• **SOURCE EXTRACT**
<<<<

WHAT TO KNOW AHEAD OF TONIGHT’S DEBATE

It’s true that violent crime has risen sharply so far in 2020. Early in the pandemic, The Trace reported that shootings were a notable exception to a broader coronavirus crime drop. A number of subsequent analyses have confirmed the trend lines of rising violent crime even as many other categories have dipped. The bipartisan National Commission on COVID-19 and Criminal Justice just released some of the latest numbers: It found sharp rises in homicides (53 percent) and assaults (14 percent) between June and August compared to last year; most other crimes were way down. Part of the surge: a significant jump in mass shootings. Shootings that have left four or more victims dead or wounded are on pace for the highest total since Gun Violence Archive began counting seven years ago. As we have reported, those incidents — like gun homicides and nonfatal shootings overall — are disproportionately affecting Black communities.

Also true: The national violent crime rate is still close to historic lows. The FBI’s newly released numbers for 2019 show violent crime ending last year down half a percentage point. The National Crime Victimization Survey, which captures incidents not reported to police, also recorded a drop from 2018 to 2019 after a four-year rise. Overall, the survey found that the rate of people reporting violent crimes has declined by 75 percent since 1993.

This year’s surge in violence has defied partisan lines. Criminologist Jeff Asher looked at the year-to-date change in homicides in the biggest cities with Republican mayors and found that murder was up by 26 percent in those places through July — the same rise he found in big cities overall. Flashback: In 2016, then-candidate Trump pinned that year’s jump in homicides on Democrats, similar to his refrain this year. We looked at the data, and found his claims were false then, too.

>>>>

• **COMPLETE THE FOLLOWING**
1. Using the crime-trends text, decide whether each statement agrees with it: (a) homicides rose 53 percent between June and August compared to last year; (b) the FBI's 2019 numbers show violent crime rising last year; (c) the murder rise Jeff Asher found in big cities with Republican mayors was larger than in big cities overall. Give yes or no for each, with the deciding words quoted exactly.
2. Answer from the crime-trends text: (a) How many years ago did Gun Violence Archive begin counting?
(b) By what percentage has the rate of people reporting violent crimes declined since 1993, according to the National Crime Victimization Survey?
(c) In what year did then-candidate Trump pin that year's jump in homicides on Democrats?

• **PROVIDED MATERIAL**
<<<<

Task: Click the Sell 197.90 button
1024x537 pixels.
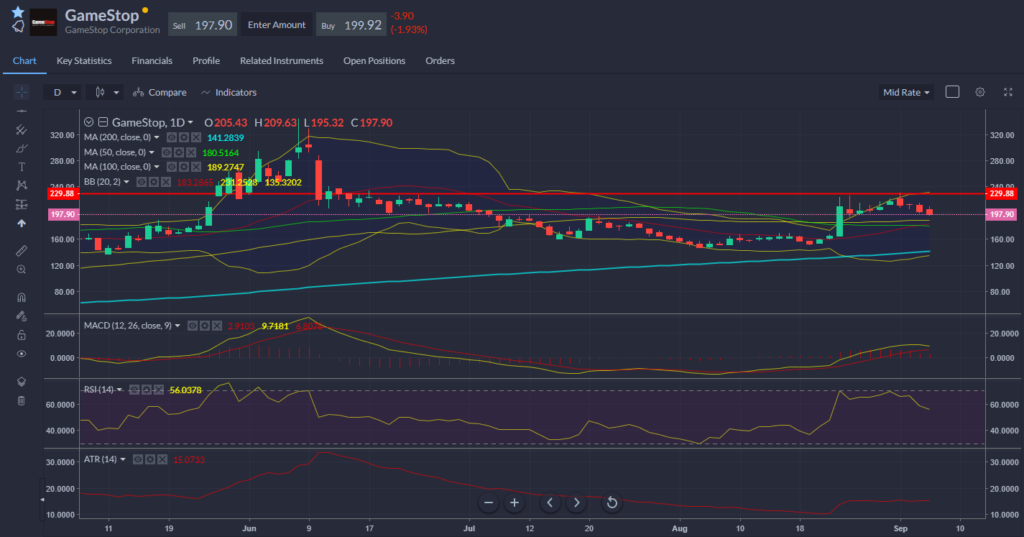Action: pyautogui.click(x=203, y=25)
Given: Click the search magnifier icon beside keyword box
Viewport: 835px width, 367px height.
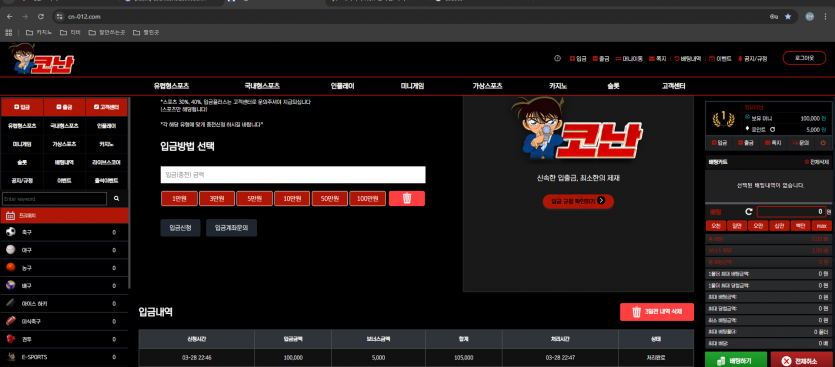Looking at the screenshot, I should click(x=117, y=199).
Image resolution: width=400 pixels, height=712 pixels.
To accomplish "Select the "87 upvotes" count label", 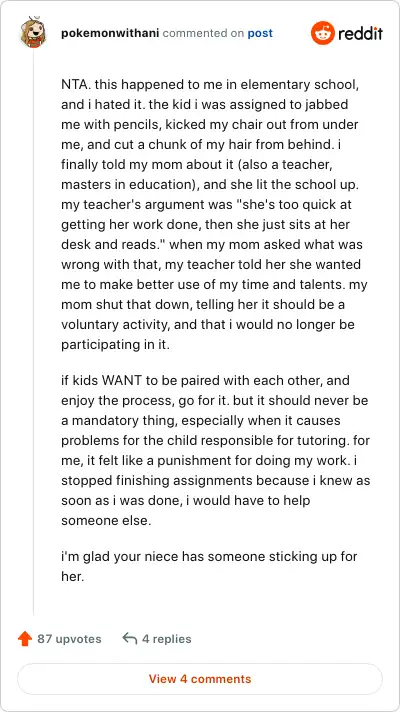I will point(69,639).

>>>>

• **ANSWERS FOR THE TASKS**
1.
(a) Yes: "It found sharp rises in homicides (53 percent) and assaults (14 percent) between June and August compared to last year"
(b) No: "show violent crime ending last year down half a percentage point"
(c) No: "the same rise he found in big cities overall"

2.
(a) Seven years ago.
(b) 75 percent.
(c) 2016.